堤清二さん=辻井喬さんの訃報が知らされました。11月25日の早朝、肝不全とのこと。本当に残念でなりません。

 この3年来、私は辻井さんと「福島以降の能オペラ 煌きの河/幸福の島」というコラボレーションを進めていました。また現在上演している東京アートオペラ「トリスタンとイゾルデ」立ち上げの最初期、最も熱心に応援してくださったのも辻井さんでした。

 過日ご招待状をお送りし、秘書室からのご返信をお待ち申し上げる形になっていたところでありました。

 本当に残念です。40年待って、やっとご一緒して仕事が始まったばかりでした。昨年の4月には、清二さんは福島の被災地を私が運転するレンタカーで一緒に回って下さり、浜通りの新地町では中学生の子供たちと対話の場を持ちました。
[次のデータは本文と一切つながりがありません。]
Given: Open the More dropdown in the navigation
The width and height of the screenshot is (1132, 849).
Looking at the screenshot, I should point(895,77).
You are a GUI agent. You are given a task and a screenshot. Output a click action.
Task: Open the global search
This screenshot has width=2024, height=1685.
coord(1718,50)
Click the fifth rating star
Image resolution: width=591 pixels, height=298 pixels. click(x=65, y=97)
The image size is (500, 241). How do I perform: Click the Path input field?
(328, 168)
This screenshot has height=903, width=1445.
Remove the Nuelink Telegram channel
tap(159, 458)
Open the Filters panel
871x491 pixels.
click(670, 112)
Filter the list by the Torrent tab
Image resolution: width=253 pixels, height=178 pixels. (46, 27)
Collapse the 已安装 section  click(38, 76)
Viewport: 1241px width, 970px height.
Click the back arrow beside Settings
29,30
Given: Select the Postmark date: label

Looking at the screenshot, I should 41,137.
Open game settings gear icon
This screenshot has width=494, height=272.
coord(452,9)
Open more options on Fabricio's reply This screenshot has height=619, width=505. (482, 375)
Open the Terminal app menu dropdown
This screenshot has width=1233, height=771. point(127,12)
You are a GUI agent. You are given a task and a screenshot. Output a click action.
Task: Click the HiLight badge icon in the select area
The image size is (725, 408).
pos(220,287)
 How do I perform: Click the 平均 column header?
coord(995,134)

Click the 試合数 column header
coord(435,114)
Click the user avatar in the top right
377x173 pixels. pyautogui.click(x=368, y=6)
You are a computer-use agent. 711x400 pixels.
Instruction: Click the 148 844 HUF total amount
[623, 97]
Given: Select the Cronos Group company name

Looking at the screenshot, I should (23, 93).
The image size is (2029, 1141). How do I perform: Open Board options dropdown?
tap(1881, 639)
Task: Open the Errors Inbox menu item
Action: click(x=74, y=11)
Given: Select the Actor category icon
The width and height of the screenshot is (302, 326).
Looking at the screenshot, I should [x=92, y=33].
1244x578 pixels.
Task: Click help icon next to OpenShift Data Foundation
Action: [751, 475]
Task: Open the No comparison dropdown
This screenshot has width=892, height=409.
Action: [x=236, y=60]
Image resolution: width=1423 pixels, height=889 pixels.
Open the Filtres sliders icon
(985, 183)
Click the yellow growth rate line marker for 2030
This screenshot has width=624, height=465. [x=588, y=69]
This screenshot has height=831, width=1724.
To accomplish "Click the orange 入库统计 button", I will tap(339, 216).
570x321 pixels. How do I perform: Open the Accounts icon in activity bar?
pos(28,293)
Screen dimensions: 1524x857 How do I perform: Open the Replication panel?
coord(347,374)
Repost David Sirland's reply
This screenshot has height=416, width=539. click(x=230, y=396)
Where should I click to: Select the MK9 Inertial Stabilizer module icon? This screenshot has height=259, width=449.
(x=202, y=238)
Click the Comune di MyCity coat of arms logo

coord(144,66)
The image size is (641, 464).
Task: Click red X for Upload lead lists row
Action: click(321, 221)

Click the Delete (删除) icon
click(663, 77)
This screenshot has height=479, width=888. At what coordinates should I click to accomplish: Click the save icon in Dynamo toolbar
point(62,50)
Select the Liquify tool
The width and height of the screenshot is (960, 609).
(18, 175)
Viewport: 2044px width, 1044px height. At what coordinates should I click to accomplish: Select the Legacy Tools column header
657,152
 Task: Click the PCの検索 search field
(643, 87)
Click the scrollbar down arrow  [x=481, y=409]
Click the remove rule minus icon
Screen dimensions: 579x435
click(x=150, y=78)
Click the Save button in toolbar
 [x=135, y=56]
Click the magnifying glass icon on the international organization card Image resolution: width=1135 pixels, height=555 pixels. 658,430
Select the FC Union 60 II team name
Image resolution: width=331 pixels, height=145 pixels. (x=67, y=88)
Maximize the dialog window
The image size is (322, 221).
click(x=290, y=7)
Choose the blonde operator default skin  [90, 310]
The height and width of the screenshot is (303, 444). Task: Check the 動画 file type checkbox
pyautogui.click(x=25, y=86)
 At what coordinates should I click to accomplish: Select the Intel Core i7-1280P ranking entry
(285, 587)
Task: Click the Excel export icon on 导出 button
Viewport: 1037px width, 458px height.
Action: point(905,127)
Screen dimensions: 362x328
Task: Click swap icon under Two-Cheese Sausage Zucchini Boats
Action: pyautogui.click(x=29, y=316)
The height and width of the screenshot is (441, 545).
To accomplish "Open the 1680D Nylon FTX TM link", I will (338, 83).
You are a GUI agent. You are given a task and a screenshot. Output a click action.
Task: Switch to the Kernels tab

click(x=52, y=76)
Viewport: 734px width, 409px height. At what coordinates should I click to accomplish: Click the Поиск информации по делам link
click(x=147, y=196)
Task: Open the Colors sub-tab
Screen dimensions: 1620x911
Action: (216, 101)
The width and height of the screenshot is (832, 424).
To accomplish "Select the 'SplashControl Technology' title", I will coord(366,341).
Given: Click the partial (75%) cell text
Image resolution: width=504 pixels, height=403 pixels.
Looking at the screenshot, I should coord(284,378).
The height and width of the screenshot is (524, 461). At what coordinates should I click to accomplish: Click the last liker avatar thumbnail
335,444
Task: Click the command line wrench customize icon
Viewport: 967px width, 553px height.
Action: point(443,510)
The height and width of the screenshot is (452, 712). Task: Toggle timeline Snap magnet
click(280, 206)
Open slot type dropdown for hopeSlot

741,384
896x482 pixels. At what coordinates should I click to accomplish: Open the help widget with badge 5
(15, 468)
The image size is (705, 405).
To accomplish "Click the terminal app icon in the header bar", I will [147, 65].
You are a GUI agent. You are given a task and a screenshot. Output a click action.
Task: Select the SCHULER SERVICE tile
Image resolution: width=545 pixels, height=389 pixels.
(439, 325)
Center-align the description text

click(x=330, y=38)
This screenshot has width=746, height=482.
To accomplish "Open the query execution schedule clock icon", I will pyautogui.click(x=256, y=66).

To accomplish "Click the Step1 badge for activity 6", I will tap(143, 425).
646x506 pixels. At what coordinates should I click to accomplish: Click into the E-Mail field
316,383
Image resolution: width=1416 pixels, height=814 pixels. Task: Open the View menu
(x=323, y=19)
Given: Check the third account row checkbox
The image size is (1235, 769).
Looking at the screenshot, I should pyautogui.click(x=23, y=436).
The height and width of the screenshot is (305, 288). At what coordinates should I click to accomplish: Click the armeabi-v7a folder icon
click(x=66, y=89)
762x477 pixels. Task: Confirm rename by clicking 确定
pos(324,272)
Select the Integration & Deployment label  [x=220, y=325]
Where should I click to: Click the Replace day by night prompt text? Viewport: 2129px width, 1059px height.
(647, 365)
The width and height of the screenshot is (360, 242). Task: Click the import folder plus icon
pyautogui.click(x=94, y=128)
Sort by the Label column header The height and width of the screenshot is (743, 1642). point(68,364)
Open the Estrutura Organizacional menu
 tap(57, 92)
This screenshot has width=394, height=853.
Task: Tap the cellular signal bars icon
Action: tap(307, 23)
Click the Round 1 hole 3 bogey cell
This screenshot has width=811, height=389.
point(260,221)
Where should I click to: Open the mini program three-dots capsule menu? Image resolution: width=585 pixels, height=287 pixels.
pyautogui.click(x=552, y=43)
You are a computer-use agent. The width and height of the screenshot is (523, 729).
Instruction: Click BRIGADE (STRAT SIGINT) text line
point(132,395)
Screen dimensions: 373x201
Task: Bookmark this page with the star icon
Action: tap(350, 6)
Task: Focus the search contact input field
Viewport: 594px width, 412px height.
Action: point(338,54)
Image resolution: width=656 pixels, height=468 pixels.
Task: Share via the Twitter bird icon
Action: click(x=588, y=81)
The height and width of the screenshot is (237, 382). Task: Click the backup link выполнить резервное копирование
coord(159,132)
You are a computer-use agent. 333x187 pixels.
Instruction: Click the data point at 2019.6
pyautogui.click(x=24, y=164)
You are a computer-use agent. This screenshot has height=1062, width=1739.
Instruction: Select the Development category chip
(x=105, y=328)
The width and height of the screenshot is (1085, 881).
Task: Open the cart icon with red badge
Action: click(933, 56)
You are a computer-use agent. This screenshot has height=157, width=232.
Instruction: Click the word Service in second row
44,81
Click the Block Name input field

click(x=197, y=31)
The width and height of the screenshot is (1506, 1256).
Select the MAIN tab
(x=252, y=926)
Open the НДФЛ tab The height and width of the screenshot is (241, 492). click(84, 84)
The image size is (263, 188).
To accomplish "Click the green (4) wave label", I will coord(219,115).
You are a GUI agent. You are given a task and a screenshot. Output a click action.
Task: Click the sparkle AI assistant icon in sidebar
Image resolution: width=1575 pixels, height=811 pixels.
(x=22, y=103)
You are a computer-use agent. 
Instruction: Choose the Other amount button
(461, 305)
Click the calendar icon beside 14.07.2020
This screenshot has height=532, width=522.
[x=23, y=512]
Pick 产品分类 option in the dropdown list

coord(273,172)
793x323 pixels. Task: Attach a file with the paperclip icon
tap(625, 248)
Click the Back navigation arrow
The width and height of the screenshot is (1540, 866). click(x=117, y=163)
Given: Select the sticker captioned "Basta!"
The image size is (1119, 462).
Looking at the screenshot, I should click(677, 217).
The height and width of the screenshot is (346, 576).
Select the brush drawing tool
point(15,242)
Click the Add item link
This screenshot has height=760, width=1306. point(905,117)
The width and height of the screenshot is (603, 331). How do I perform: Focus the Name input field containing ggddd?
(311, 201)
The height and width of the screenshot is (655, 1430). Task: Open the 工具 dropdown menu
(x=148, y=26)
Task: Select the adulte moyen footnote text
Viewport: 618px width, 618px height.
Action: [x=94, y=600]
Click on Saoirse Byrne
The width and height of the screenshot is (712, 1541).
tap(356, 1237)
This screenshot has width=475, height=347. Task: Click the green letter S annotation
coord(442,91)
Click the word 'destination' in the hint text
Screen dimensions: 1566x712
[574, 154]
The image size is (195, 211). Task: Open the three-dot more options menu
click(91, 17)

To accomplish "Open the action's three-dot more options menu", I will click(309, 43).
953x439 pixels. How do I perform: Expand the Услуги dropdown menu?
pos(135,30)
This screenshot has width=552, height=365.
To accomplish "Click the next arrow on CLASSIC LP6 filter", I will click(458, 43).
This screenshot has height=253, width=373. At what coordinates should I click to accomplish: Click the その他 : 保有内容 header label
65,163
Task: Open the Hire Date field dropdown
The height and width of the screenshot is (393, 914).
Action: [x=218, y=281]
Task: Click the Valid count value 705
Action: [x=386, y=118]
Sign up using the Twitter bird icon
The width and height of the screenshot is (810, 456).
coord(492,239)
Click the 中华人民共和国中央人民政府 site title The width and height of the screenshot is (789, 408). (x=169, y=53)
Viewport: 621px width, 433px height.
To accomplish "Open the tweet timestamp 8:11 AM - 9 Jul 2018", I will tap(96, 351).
 毎月1回のペースで「能オペラ」の打ち合わせを進めつつ、昨年の11月16日、東京ドイツ文化センターでのミニシンポジウムでご一緒したあと、ご体調を崩されました。コラボレーションは中断したままになっていたのですが、なんとか私1人でも完成させねば、と思っています。

セゾン文化のエッセンスから「トリスタン」へ

 いま私たちが上演している「トリスタンとイゾルデ」は、極めて忠実に原典に遡りながら、でも具体的な意匠は21世紀日本の同時代に設定して、という形で作っています。

 こうした上演の形は、堤さん=辻井さんとのディスカッションの中で、もとはゲーテ「ファウスト」を引用する私たちの「福島以降の能オペラ」について出てきたものでした。

 驚くほど今日の福島の状況と重なり合うゲーテ「ファウスト第二部」末尾をそのまま引用しつつ、一切値引きのない21世紀日本の問題を考え、問いかけとしての上演を考えたい。

 清二さんからは昨年11月、コスチュームについては三宅一生氏を加えてのブレーンストーミング、ディスカッションを、と提案がありましたが、結局実現しませんでした。残念です。

 本当に明晰な方でした。今回の「トリスタン」で導入した「ジーンズシート」という安価の学生席も、辻井さん=清二さんが京橋に「セゾン劇場」を作られ、そこで導入したもので、ピーター・ブルック「マハーバーラタ」など、世界トップ水準のプロダクションを、私たち当時の若者は安価に、普段着の感覚で、存分に吸収させてもらうことができました。